UCLA scores 37 unanswered points in the second half to defeat Colorado at the Rose Bowl. Here are 10 photos capturing some of the game’s defining moments.

The Bruins made it a miserable homecoming for former UCLA coach Karl Dorrell in his first game at the Rose Bowl since before his firing near the end of the 2007 season, outscoring the Buffaloes 34-0 in the second half after regrouping in the locker room at halftime.

“I was pretty pissed,” Thompson-Robinson said. “You know, very frustrated and obviously we had some penalties … we had to fix some stuff up and obviously I wasn’t playing the best.”

The turnaround came in every facet for the Bruins, including special teams.

UCLA receiver Kyle Philips returned a punt 82 yards for a touchdown early in the fourth quarter and caught eight passes for 99 yards to help his team snap a two-game losing streak and a three-game skid at the Rose Bowl, where the Bruins had last won on that dreamy night in early September against Louisiana State. Home losses against Fresno State, Arizona State and Oregon followed, erasing any hopes of a major bowl bid for Kelly’s Bruins.
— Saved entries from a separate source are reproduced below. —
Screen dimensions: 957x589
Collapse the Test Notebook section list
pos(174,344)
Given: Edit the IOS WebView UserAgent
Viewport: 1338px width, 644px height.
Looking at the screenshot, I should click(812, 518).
They can pad their record and move up in the bowl pecking order with victories over slumping USC and California in their remaining games.

UCLA quarterback Dorian Thompson-Robinson leaps over Colorado safety Curtis Appleton during the third quarter Saturday.
(Wally Skalij / Los Angeles Times)

Having entered the game as a 17-point underdog, Colorado held a 20-10 lead at the game’s midpoint after generating its highest-scoring first half of the season.

The Buffaloes, who entered the game ranked No. 128 out of 130 Football Bowl Subdivision teams by averaging 266.7 yards per game, piled up 242 yards by halftime.

Colorado trampled the Bruins’ fading run defense to that point by gaining 155 yards on the ground. Jarek Broussard ran for 102 yards and Alex Fontenot thrived in short-yardage situations, scoring on two one-yard touchdown runs.

Midway through the second quarter, UCLA’s best two offensive plays did not count. Charbonnet had a 51-yard run wiped out by a holding penalty on tight end Greg Dulcich, and Kam Brown’s 40-yard touchdown reception was taken off the board after he stepped out of bounds and came back in to make the catch.

Coming off a bye week, UCLA was not crisp in the game’s early going. Thompson-Robinson had a pass that sailed over Dulcich’s head intercepted. Kicker Nicholas Barr-Mira missed a field-goal attempt for the fourth consecutive game — he also missed an extra point in the third quarter when the ball hit the left upright — and the Bruins committed seven penalties for 42 yards by halftime.

In a symbol of their massive cleanup efforts, the Bruins committed only two penalties in the second half.

The narrative had changed considerably, the fans heading home satisfied for the first time in more than two months and with an extra game to watch over the holidays.